Instruction: Put every line of the entries below into a JSON list of strings, one string per line, leaving out blank lines.

Provided entries:
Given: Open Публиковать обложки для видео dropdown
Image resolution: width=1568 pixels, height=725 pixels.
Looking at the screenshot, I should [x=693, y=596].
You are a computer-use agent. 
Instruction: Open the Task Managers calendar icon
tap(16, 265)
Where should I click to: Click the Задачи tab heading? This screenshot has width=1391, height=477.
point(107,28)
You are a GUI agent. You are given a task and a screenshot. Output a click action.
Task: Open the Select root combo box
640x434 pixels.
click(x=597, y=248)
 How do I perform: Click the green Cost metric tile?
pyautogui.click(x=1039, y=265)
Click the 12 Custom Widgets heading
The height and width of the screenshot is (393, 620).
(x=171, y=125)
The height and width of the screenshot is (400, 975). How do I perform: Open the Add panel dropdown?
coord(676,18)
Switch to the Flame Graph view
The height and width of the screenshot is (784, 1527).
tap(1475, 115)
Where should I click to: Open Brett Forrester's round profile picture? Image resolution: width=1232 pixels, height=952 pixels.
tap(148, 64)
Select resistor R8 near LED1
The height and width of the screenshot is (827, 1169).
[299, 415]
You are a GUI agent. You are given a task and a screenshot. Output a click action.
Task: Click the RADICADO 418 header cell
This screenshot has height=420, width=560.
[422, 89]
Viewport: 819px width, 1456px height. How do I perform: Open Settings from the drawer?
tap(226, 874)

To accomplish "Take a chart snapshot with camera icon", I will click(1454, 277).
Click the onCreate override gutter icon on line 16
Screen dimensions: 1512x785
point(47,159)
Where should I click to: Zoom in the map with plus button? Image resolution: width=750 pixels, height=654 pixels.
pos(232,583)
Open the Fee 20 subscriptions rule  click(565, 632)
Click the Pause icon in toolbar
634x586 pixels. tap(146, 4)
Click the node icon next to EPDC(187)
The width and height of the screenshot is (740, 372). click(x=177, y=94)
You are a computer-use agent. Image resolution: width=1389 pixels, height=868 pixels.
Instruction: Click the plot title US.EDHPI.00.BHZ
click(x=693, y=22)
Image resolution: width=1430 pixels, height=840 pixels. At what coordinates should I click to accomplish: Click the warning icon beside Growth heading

Result:
[
  "Given: Open Публиковать обложки для видео dropdown",
  "Image resolution: width=1568 pixels, height=725 pixels.",
  "Looking at the screenshot, I should [x=693, y=596].",
  "You are a computer-use agent. ",
  "Instruction: Open the Task Managers calendar icon",
  "tap(16, 265)",
  "Where should I click to: Click the Задачи tab heading? This screenshot has width=1391, height=477.",
  "point(107,28)",
  "You are a GUI agent. You are given a task and a screenshot. Output a click action.",
  "Task: Open the Select root combo box",
  "640x434 pixels.",
  "click(x=597, y=248)",
  " How do I perform: Click the green Cost metric tile?",
  "pyautogui.click(x=1039, y=265)",
  "Click the 12 Custom Widgets heading",
  "The height and width of the screenshot is (393, 620).",
  "(x=171, y=125)",
  "The height and width of the screenshot is (400, 975). How do I perform: Open the Add panel dropdown?",
  "coord(676,18)",
  "Switch to the Flame Graph view",
  "The height and width of the screenshot is (784, 1527).",
  "tap(1475, 115)",
  "Where should I click to: Open Brett Forrester's round profile picture? Image resolution: width=1232 pixels, height=952 pixels.",
  "tap(148, 64)",
  "Select resistor R8 near LED1",
  "The height and width of the screenshot is (827, 1169).",
  "[299, 415]",
  "You are a GUI agent. You are given a task and a screenshot. Output a click action.",
  "Task: Click the RADICADO 418 header cell",
  "This screenshot has height=420, width=560.",
  "[422, 89]",
  "Viewport: 819px width, 1456px height. How do I perform: Open Settings from the drawer?",
  "tap(226, 874)",
  "To accomplish \"Take a chart snapshot with camera icon\", I will click(1454, 277).",
  "Click the onCreate override gutter icon on line 16",
  "Screen dimensions: 1512x785",
  "point(47,159)",
  "Where should I click to: Zoom in the map with plus button? Image resolution: width=750 pixels, height=654 pixels.",
  "pos(232,583)",
  "Open the Fee 20 subscriptions rule  click(565, 632)",
  "Click the Pause icon in toolbar",
  "634x586 pixels. tap(146, 4)",
  "Click the node icon next to EPDC(187)",
  "The width and height of the screenshot is (740, 372). click(x=177, y=94)",
  "You are a computer-use agent. Image resolution: width=1389 pixels, height=868 pixels.",
  "Instruction: Click the plot title US.EDHPI.00.BHZ",
  "click(x=693, y=22)",
  "Image resolution: width=1430 pixels, height=840 pixels. At what coordinates should I click to accomplish: Click the warning icon beside Growth heading"
]